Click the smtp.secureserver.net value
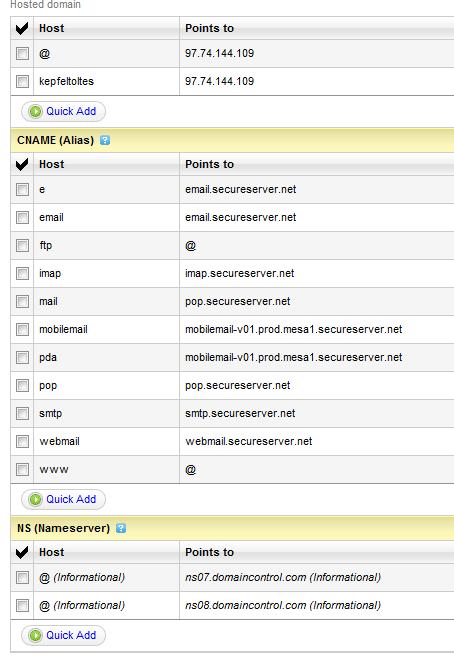Image resolution: width=454 pixels, height=662 pixels. (240, 413)
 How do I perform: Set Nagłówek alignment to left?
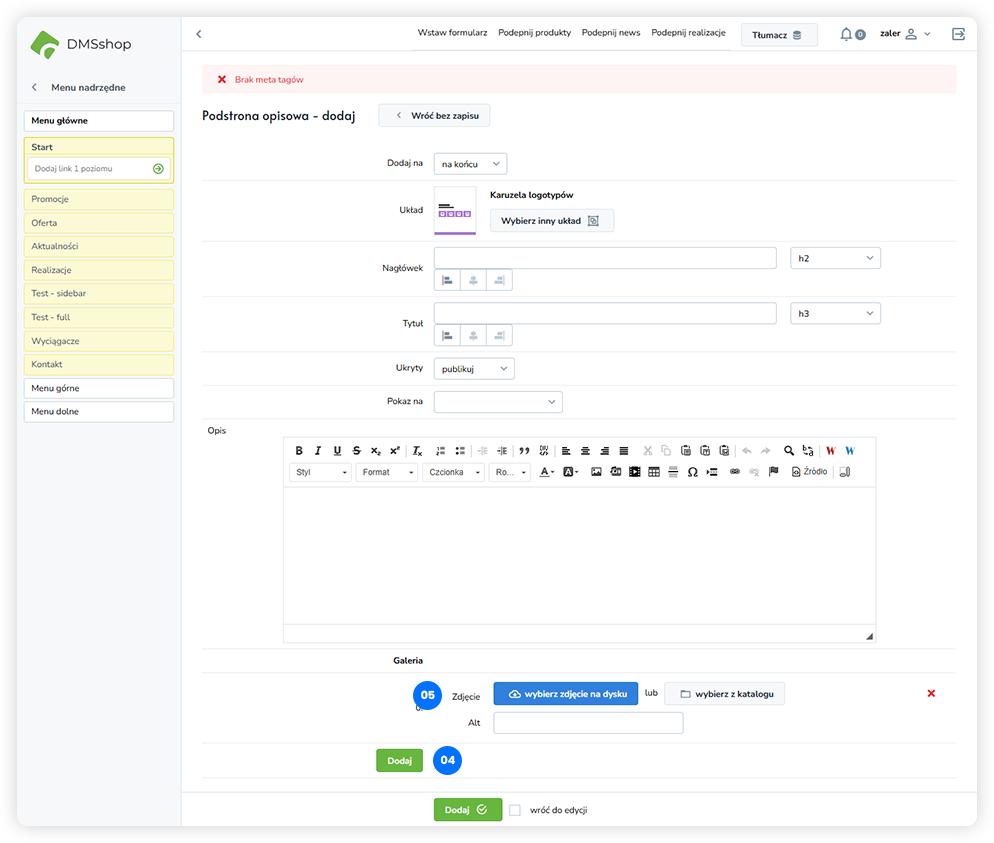click(447, 280)
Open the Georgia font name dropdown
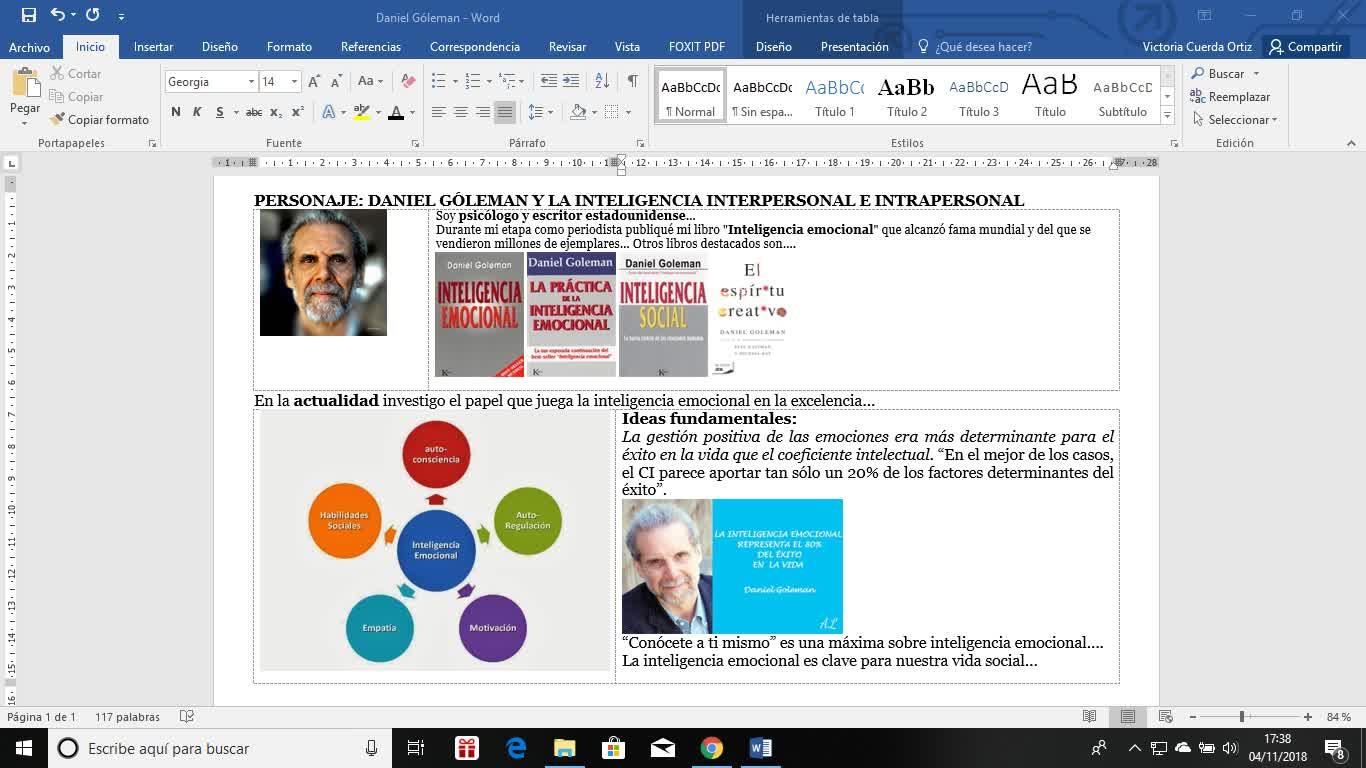This screenshot has width=1366, height=768. pos(251,82)
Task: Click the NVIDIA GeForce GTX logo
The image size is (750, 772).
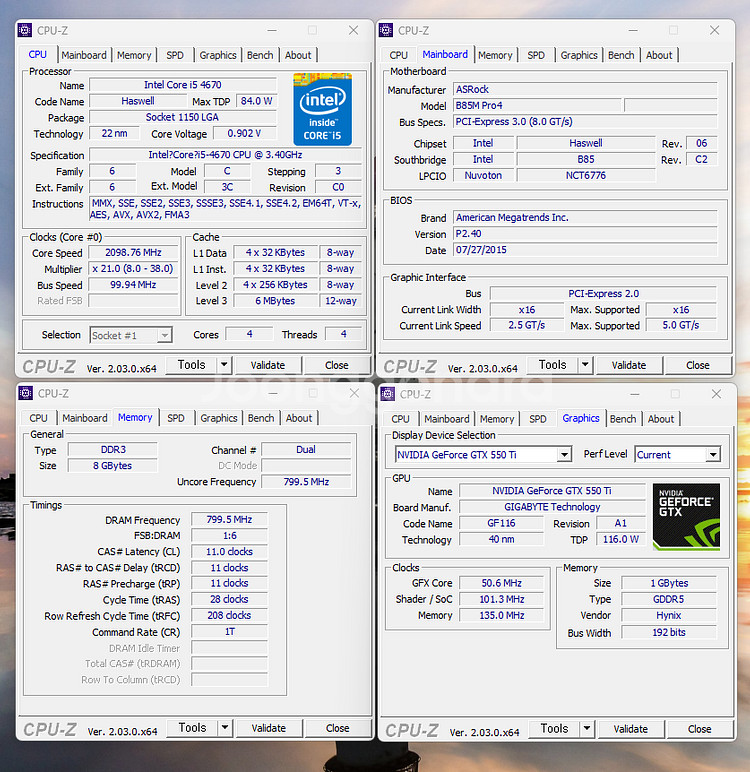Action: click(x=686, y=516)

○ ○ ○ ○

Work to complete
Produce an exact copy of each line of data, skipping embedded images.

Reply to the task
Click the smtp.secureserver.net value
Image resolution: width=454 pixels, height=662 pixels. (240, 413)
 How do I perform: Set Nagłówek alignment to left?
click(447, 280)
Open the Georgia font name dropdown
This screenshot has width=1366, height=768. pos(251,82)
Task: Click the NVIDIA GeForce GTX logo
The image size is (750, 772).
Action: click(x=686, y=516)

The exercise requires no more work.